The brainchild of Carles Coll, the Chamber Orchestra of the Emporda was founded in 1989 with the idea of bringing classical music to areas outside the main cultural centers of Barcelona and Madrid, especially the region of Catalonia. "It was also a way of providing jobs for musicians in this region," said Coll. Now Emporda consists of 12 musicians from nine countries and tours extensively both in Spain and internationally.
In addition to their program of classical favorites and various divertimenti by Mozart, they will also be playing the works of a number of Spanish composers. In the case of Edward Toldra, a Catalan composer, this is probably the first time his work has been performed in Taiwan.
Coll said the idea for Emporada started with his own efforts to carry classical music into the countryside. A pianist himself, he spent two years organizing concerts in locations where concerts are not often held, and due to the strong response, decided to create a chamber orchestra to carry out this mission. "This was at the very beginning of the group," he said. Now, the group has toured 45 countries.

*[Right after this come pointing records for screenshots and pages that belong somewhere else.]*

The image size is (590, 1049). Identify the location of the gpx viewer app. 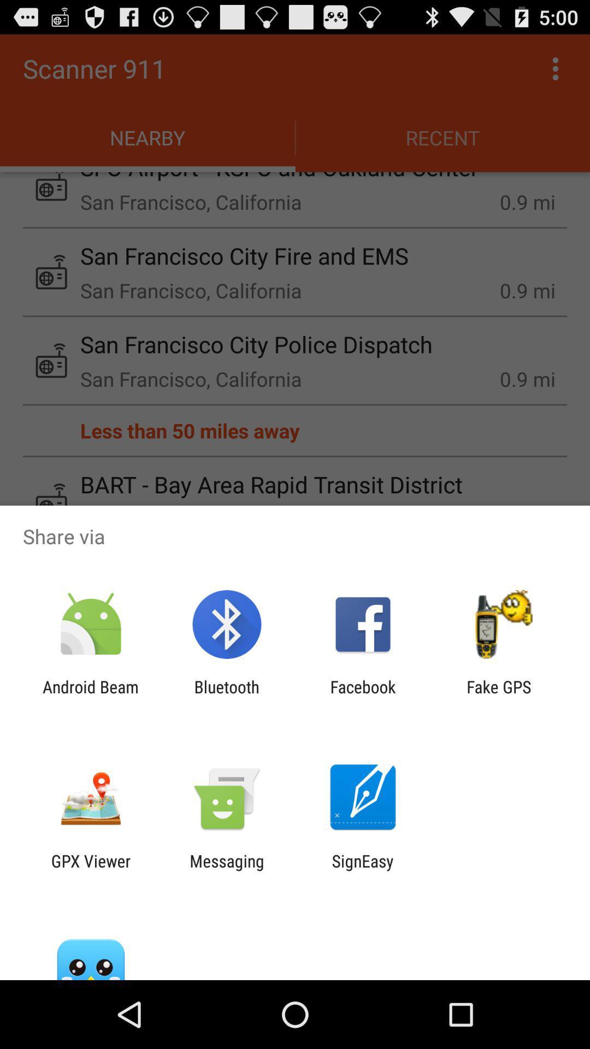
(90, 870).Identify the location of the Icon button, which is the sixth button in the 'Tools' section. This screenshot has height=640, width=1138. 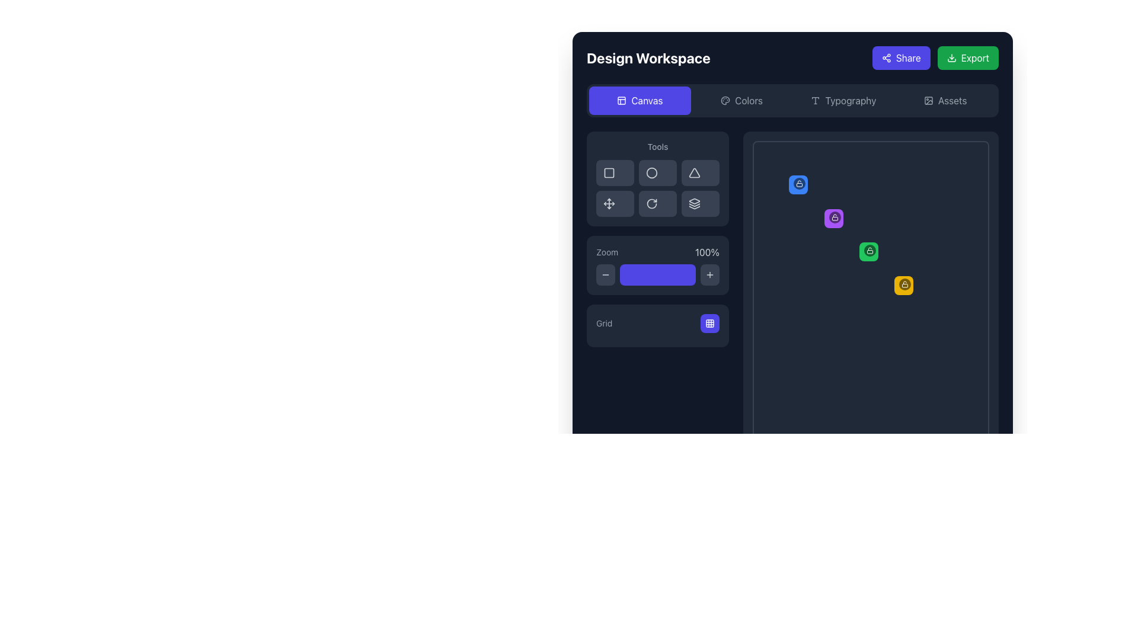
(694, 203).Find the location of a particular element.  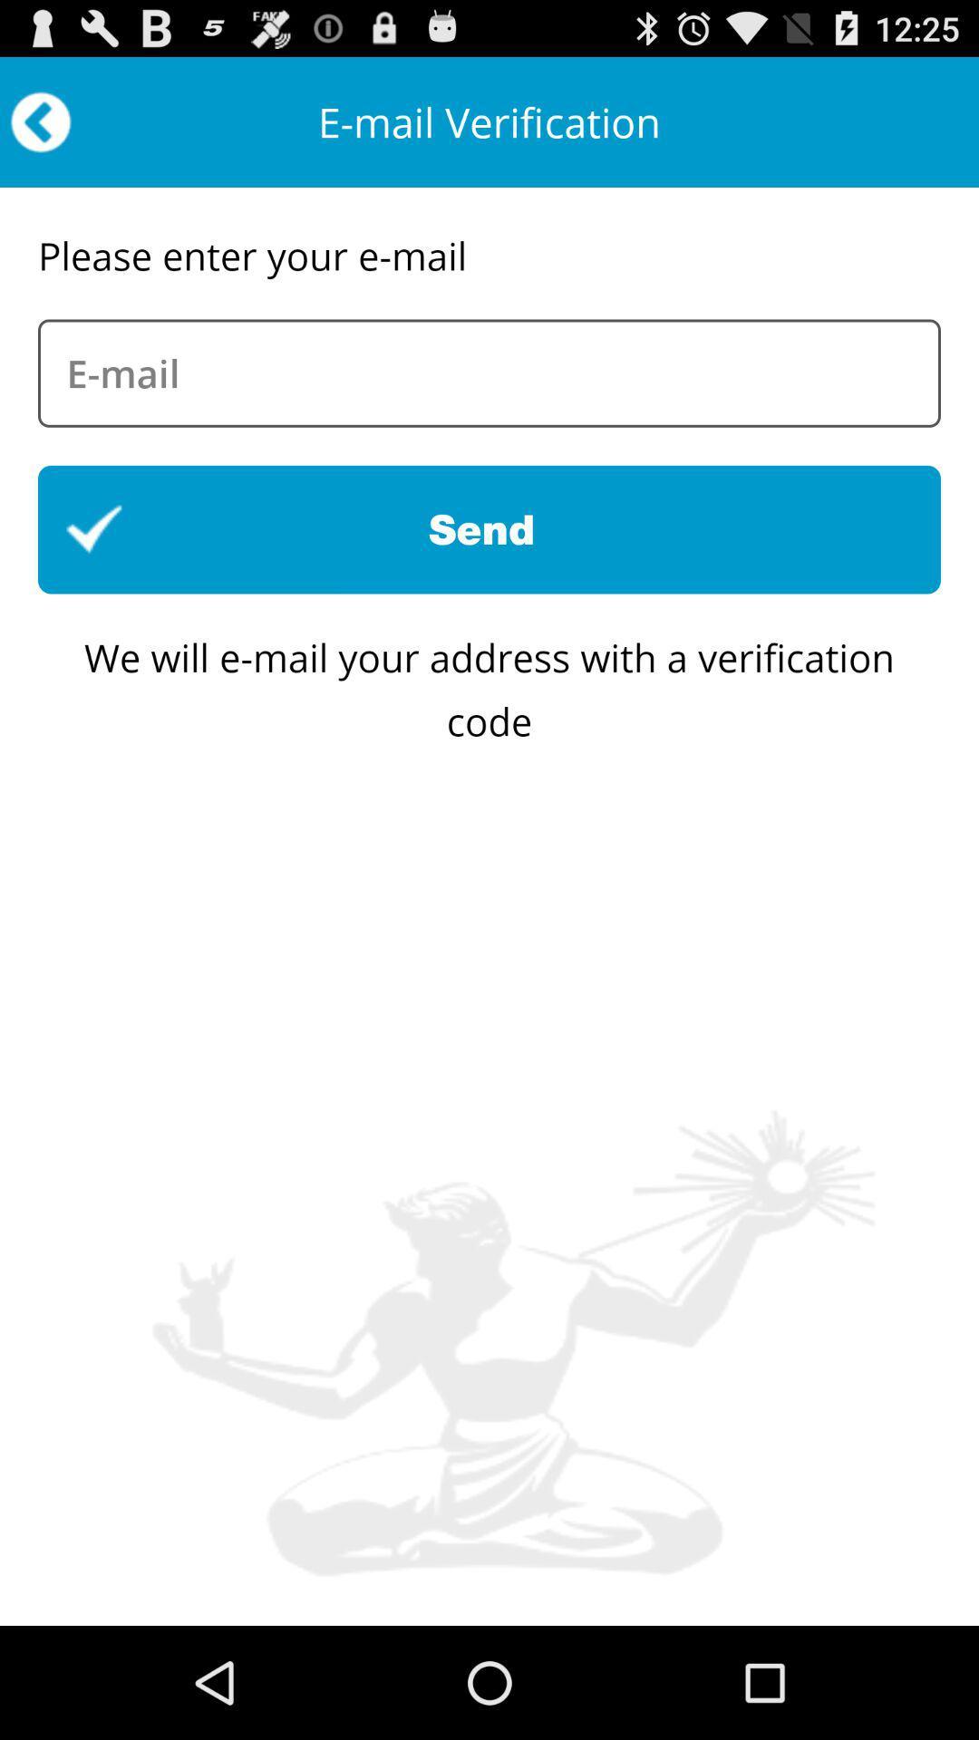

email is located at coordinates (489, 372). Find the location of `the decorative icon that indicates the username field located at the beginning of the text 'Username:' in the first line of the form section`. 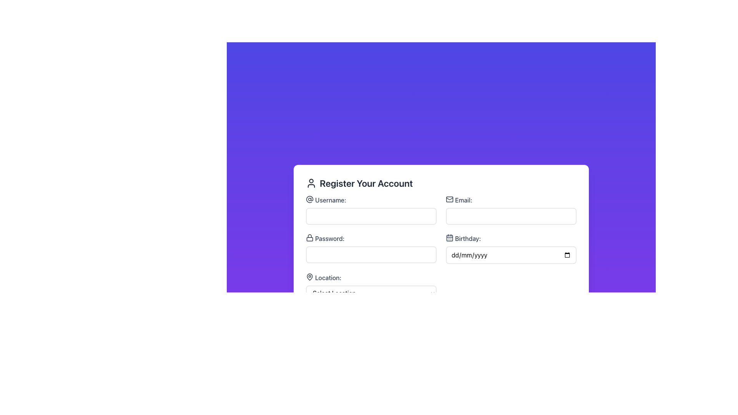

the decorative icon that indicates the username field located at the beginning of the text 'Username:' in the first line of the form section is located at coordinates (310, 199).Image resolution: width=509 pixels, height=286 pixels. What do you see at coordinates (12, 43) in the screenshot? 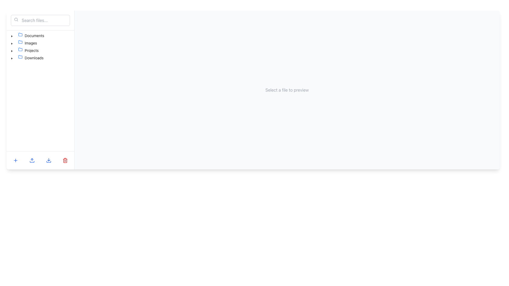
I see `the small downward-pointing triangle icon in the tree view next to the 'Images' folder label` at bounding box center [12, 43].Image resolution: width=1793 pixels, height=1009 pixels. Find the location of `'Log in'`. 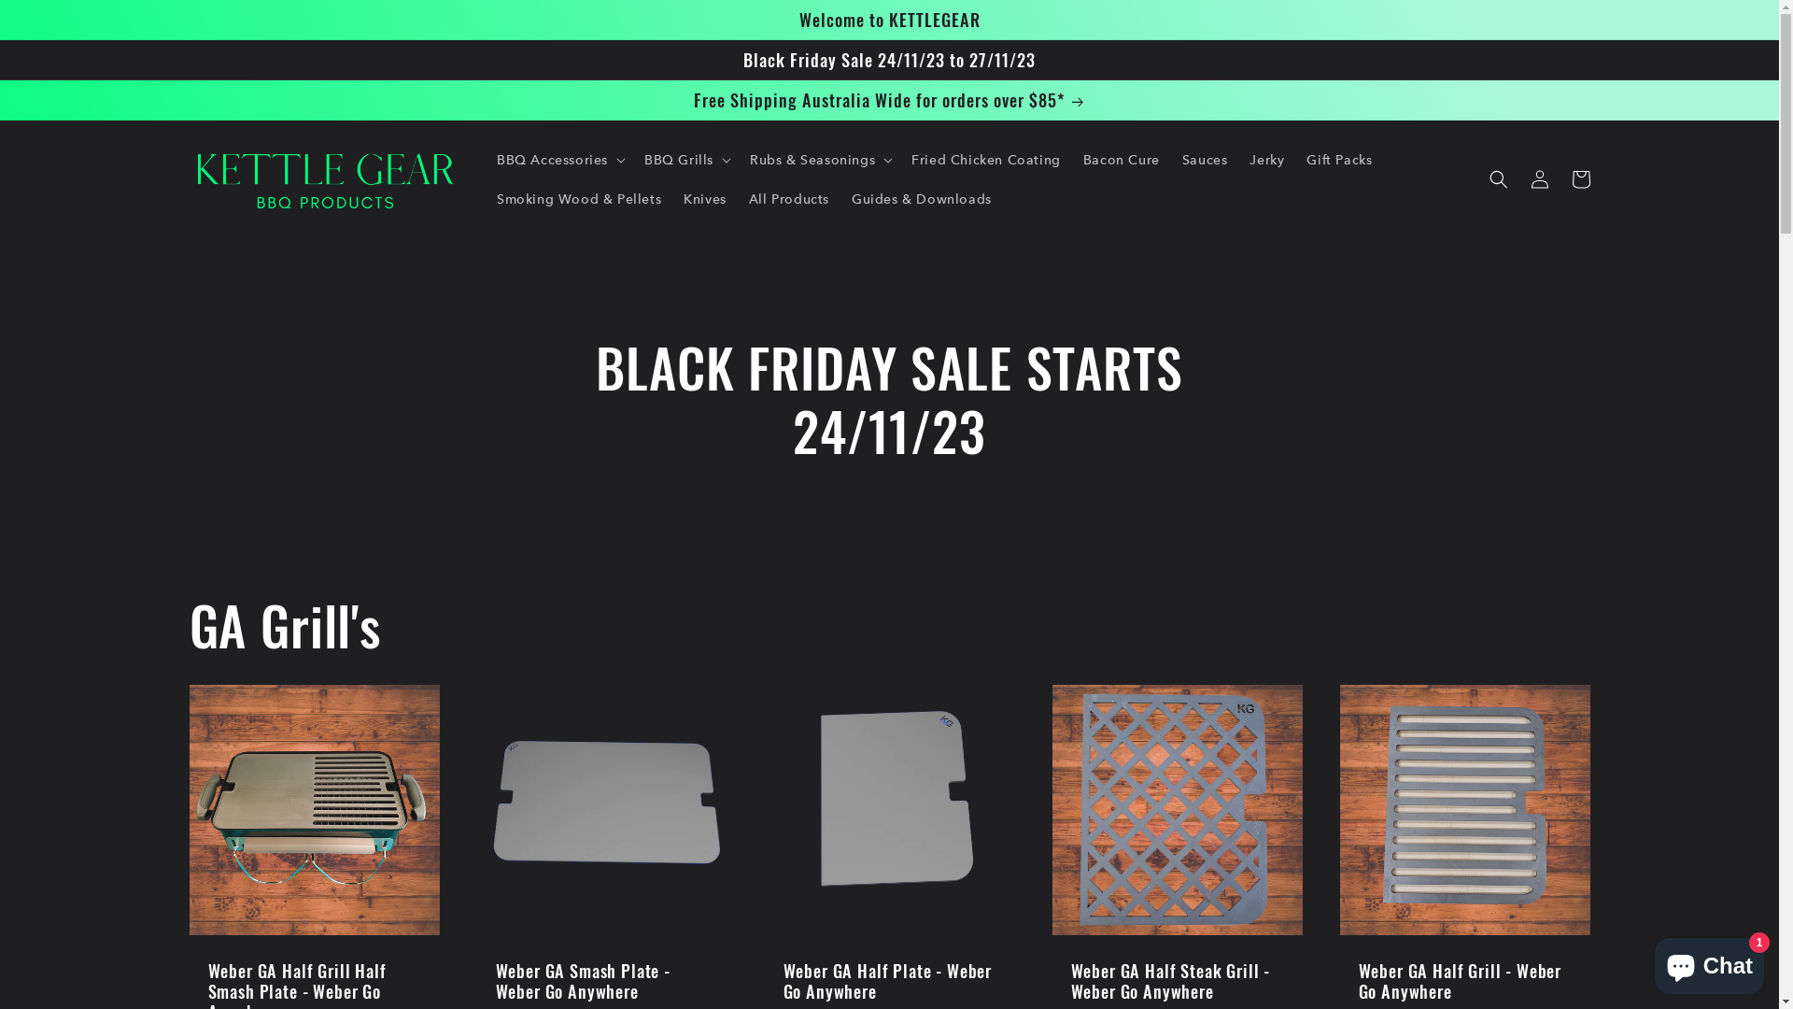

They are currently in their second week of an Asian tour which will include four concerts in China and a number of lecture/recitals in which the work of Spanish composers will be introduced.
"Our program is about half Spanish," said Chris Nicolls, violin soloist with the group. He said the group tries to present composers such as Toldra who are virtually unknown outside a very small group. "His career was virtually destroyed during the Franco era," Nicolls said. Even as a professional musician of many years, he said he knew nothing of Toldra until he joined Emporda three years ago. "The music we play during the Taiwan program has not even been published yet," he said, "it's just a manuscript."
What: Chamber Orchestra of the Emporda When & Where: Today 7pm at Chiteh Hall, Kaohsiung; Sunday 7pm at the National Concert Hall, Taipei Tickets: NT$300 to NT$1,200 from venues or ERA ticketing outlets
In another first for Taipei classical music aficionados, the Trillo del Diavolo by Tartini will not be played with the usual Kreisler cadenza, but one composed by Vasa Prihoda in 1934, which was transcribed by the orchestra's one Taiwanese member, Chiang Huei, who is currently also pursuing her studies at the University Mozarteum in Salzburg.